Minocycline is not as commonly used as doxycycline for treatment of rosacea, likely due to the potential for vertigo, need for chronic administration, cutaneous pigmentation changes with prolonged use, lack of a proven subantibiotic-dose/formulation, and rare association with drug hypersensitivity syndrome, autoimmune reactions such as hepatitis and systemic lupus-like syndrome, and higher potential for benign intracranial hypertension.

Treatment of rosacea: topical clindamycin versus oral tetracycline

Wilkin JK, DeWitt S. Int J Dermatol 1993; 32: 65–7.

A randomized, blinded 12-week trial compared topical clindamycin lotion twice daily with oral tetracycline ( n = 43). Efficacy outcomes were similar in both groups, although clindamycin was superior in pustule reduction.

Current published recommendations by multiple organized groups that discuss acne and rosacea management, and antibiotic therapy use, advise against monotherapy with topical clindamycin due to increased emergence of antibiotic-resistant bacterial strains. In the case of rosacea, there are several other approved topical therapy options available.

Randomized, phase 2, dose-ranging study in the treatment of rosacea with encapsulated benzoyl peroxide gel

Leyden JJ. J Drugs Dermatol 2014; 13(6): 685–8.

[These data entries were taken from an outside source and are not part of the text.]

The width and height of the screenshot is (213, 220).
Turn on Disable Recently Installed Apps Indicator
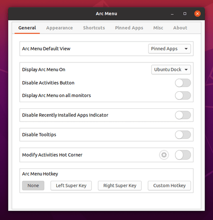tap(183, 115)
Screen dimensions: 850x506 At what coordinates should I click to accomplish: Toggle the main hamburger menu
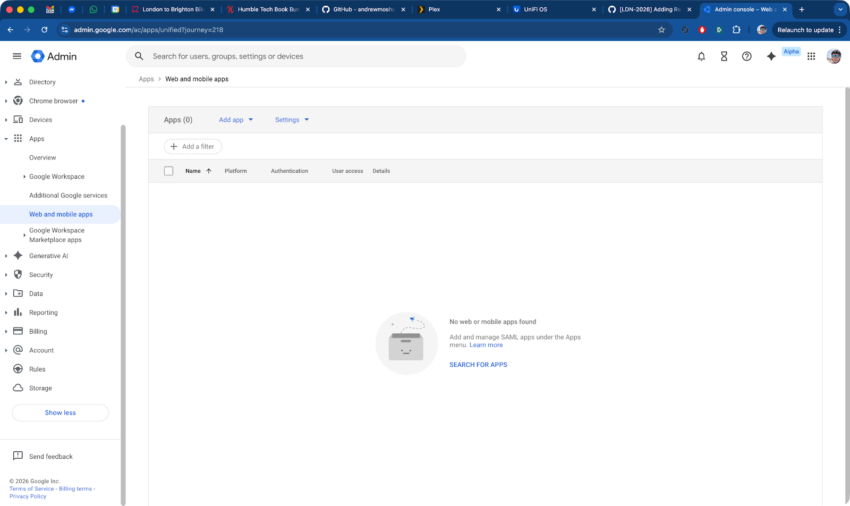[x=17, y=56]
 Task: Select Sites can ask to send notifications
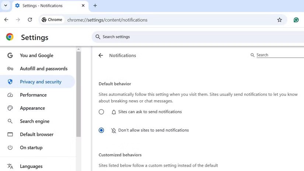click(101, 112)
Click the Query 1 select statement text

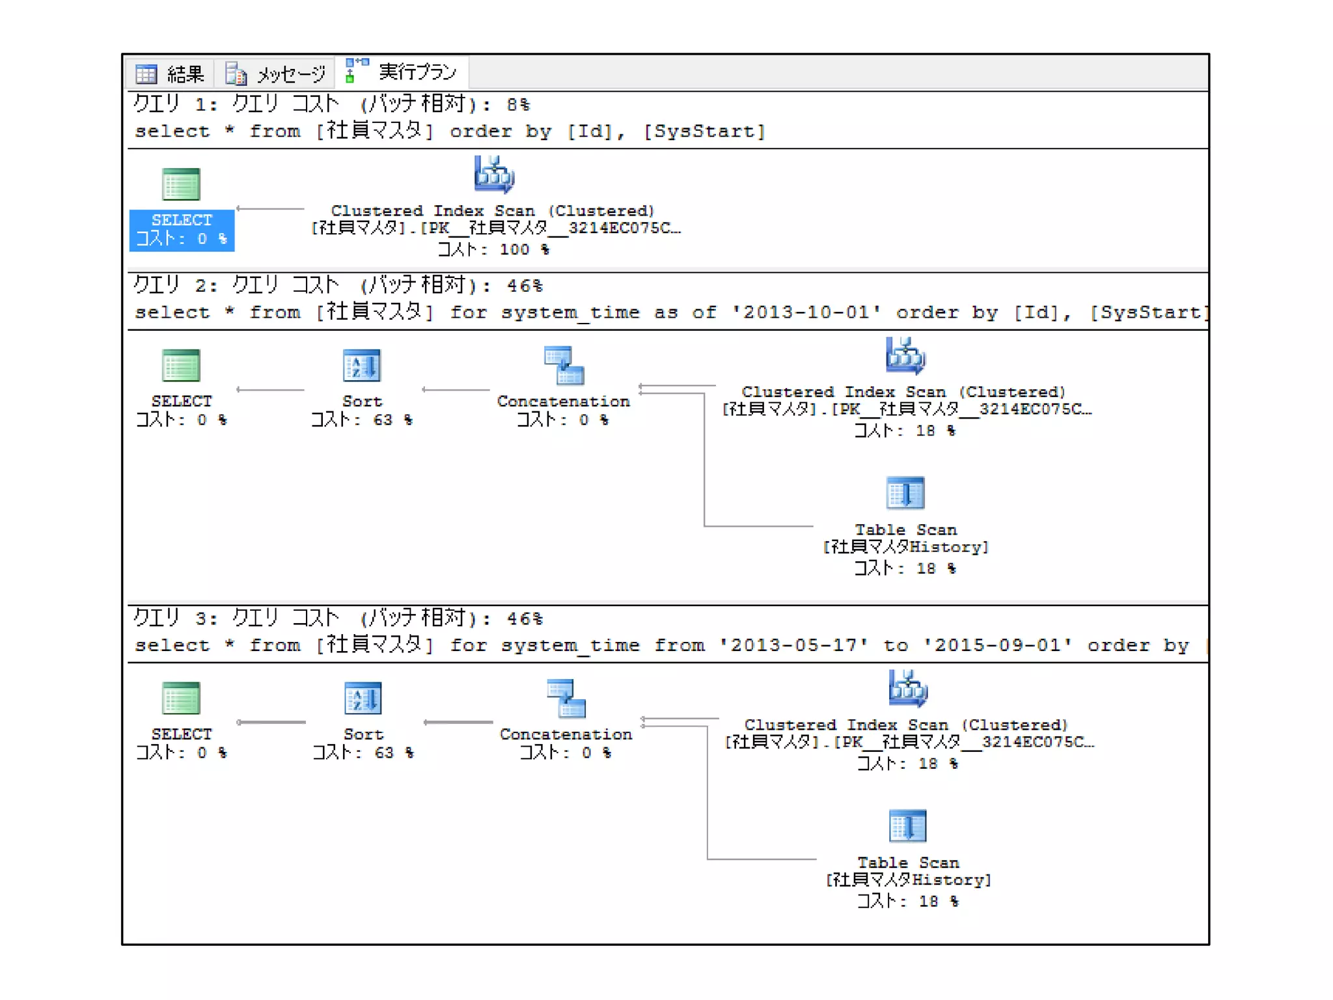coord(449,132)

Once-daily application of encapsulated benzoyl peroxide 1% and 5% formulations were evaluated in a multicentered randomized, double-blind, vehicle-controlled, 12-week study in patients with predominantly moderate papulopustular rosacea ( n = 92). Both 1% and 5% encapsulated benzoyl peroxide gel were significantly superior to vehicle in reducing papulopustular lesions ( p = 0.01; p = 0.02); the 5% formulation was significantly superior to vehicle based on IGA ratings of achieving clear or almost clear ( p = 0.0013).

Double-blind, randomized, vehicle-randomized clinical trial of once-daily benzoyl peroxide/clindamycin topical gel in the treatment of patients with moderate to severe rosacea

Breneman D, Savin R, VandePol C, et al. Int J Dermatol 2004; 43: 381–7.

Use of 5% benzoyl peroxide/1% clindamycin gel once daily was shown to be effective ( n = 52). Mean percentage reduction in inflammatory lesions from baseline to the end of treatment was 71.3% in the benzoyl peroxide/clindamycin group and 19.3% in the vehicle group ( p = 0.0056). Application site reactions were noted in four of 26 patients in the benzoyl peroxide/clindamycin study group.

Oral use of azithromycin for treatment of acne rosacea

Fernandez-Obregon A. Arch Dermatol 2004; 140: 489–90.

Ten patients responded to azithromycin 250 mg/day for 3 days each week (Monday, Wednesday, and Friday) within 4 weeks. Ocular symptoms also improved. The long half-life of azithromycin supports intermittent administration.

Papulopustular rosacea: response to treatment with oral azithromycin

Lova Navarro M, Sánchez-Pedreño Guillen P, Victoria Martínez AM, et al. Actas Dermosifiliogr 2018; 109(6): 529–35.

This prospective pilot study evaluated oral azithromycin use after inadequate response to oral doxycycline and metronidazole gel ( n = 16). Fourteen patients showed complete or almost complete improvement (complete clearance of papules/pustules; marked reduction in perilesional erythema). The authors concluded that oral azithromycin could be effective for short-term and long-term treatment in refractory cases.

Caution with oral azithromycin is suggested in older patients and those with a history of cardiac disease.